Suppose I’m using the Dataset and Dataloader classes to load vectors (e.g. sentence embeddings trained from another model) on-the-fly (meaning I only load e.g. batchsize=16 embeddings at a time for the batch) for training my model. I might want to do this if the number of embeddings I have is large and I can’t fit it all into memory.
What is the best format to save the sentence embeddings in order to speed up the on-the-fly loading and hence training? What is the best way to load them?
The embeddings have size of 1024 dimensions. They can be thought of as being convertible to numpy arrays or torch tensors. I think the values of the embedding are quite random since they’re the latent vector of another model.
I think the best way would be to use torch.save and torch.load.
But as IO is extremely slow I think you should avoid loading batches 1 per 1.
Even if your entire dataset cannot fit into memory, I’m sure you can fit more than only one batch.
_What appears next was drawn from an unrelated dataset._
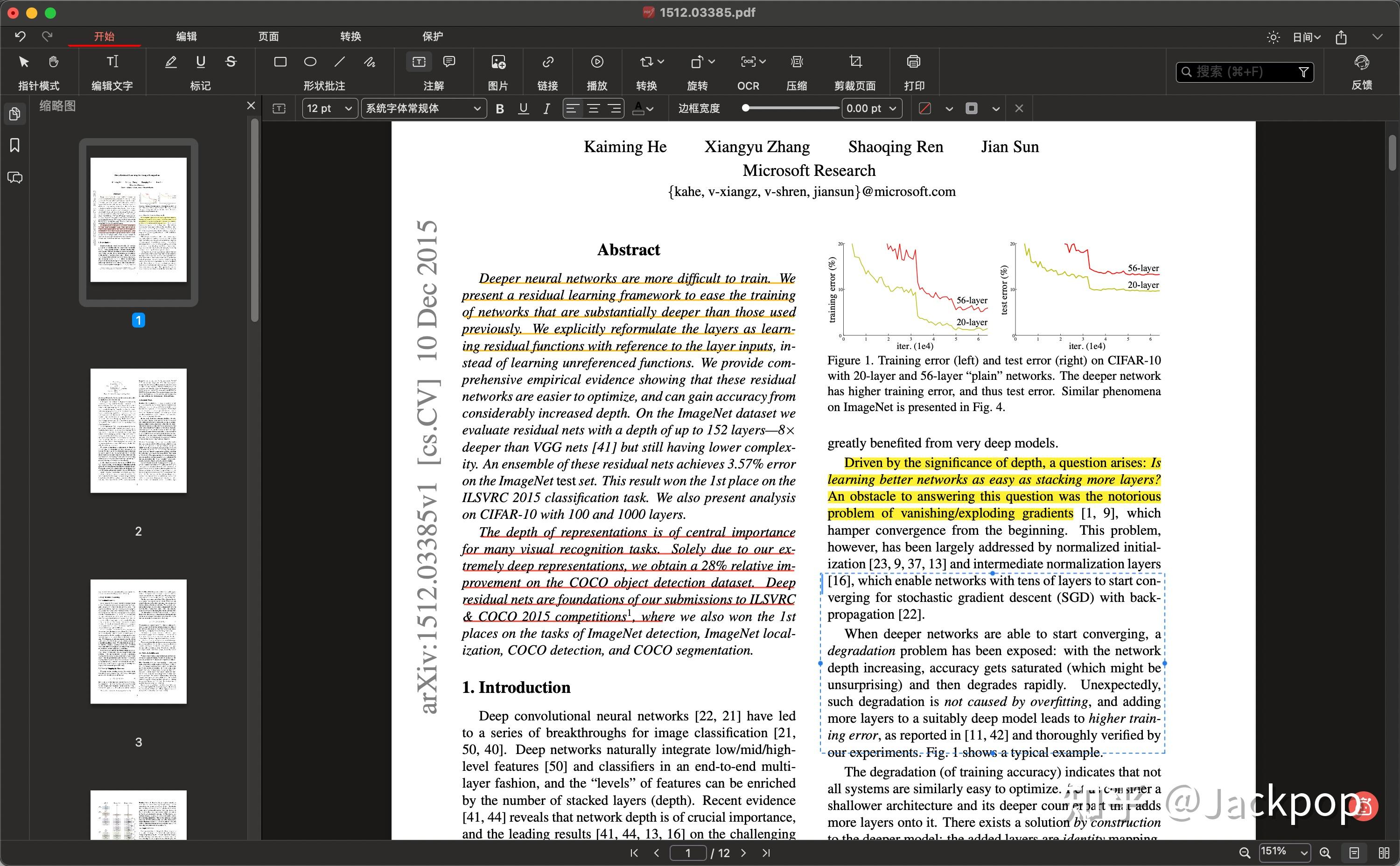Open the bookmarks sidebar panel
The image size is (1400, 866).
click(15, 146)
Here is how I do it in my Dataset class
On my disk I have saved several files containing my training examples, each file contains 250 000 examples and it’s just a single tensor of dims (250000,firstDim,secondDim…) saved using torch.save.
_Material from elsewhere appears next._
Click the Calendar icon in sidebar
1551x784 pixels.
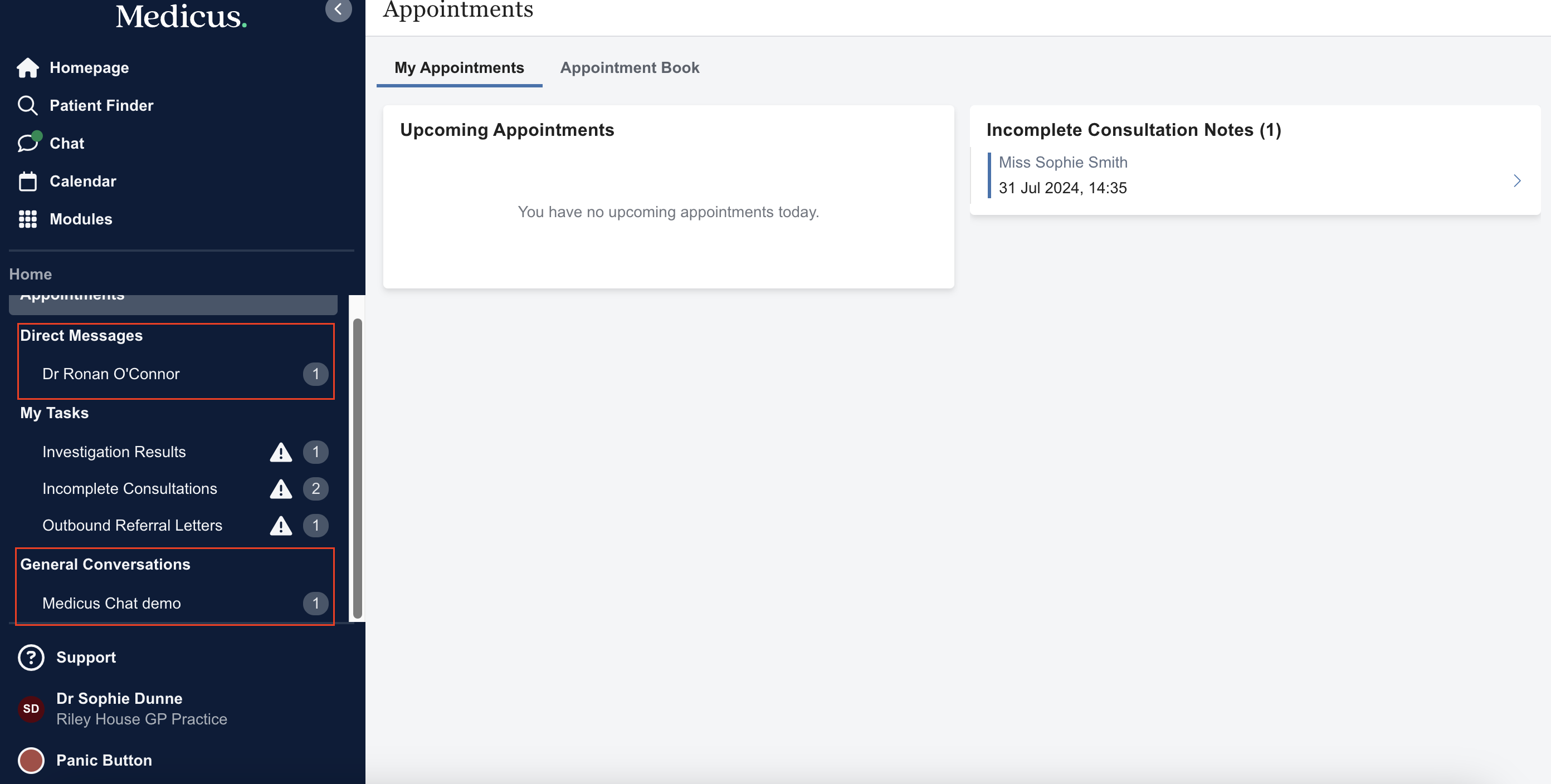click(x=28, y=181)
My Dataset loads only one of these files using torch.load, and when it is asked for a batch, I simply select the batch from my giant tensor using tensor.narrow and I clone the result into GPU memory (to ensure minimal GPU usage, only one batch is loaded into GPU). When the dataloader run out of batches to select from the giant tensor, it simply load it again from a different file.
I found that this method is really efficient because I/O is minimal, and you can really tune it depending on how much RAM you want to use.
This makes sense except you can never get fully random data shuffling for each epoch, no?
Yes exactly, what I do is that I shuffle the file load order between each epoch and in my case it’s good enough. If you want something closer to fully random data shuffling, you could shuffle the big tensor just after you load it from the file (following Shuffling a Tensor ). I think it should be sufficient.
Ya seems reasonable. Do you have a rough sense of the relative loading time overhead in all 3 methods?
- Loading batch by batch
- Loading groups of batches
- Loading entire dataset at once (if it hypothetically did fit in memory)
I guess I’m thinking in terms of X times slowdown for 1 and 2 versus 3. Maybe just some rough guesses would be nice.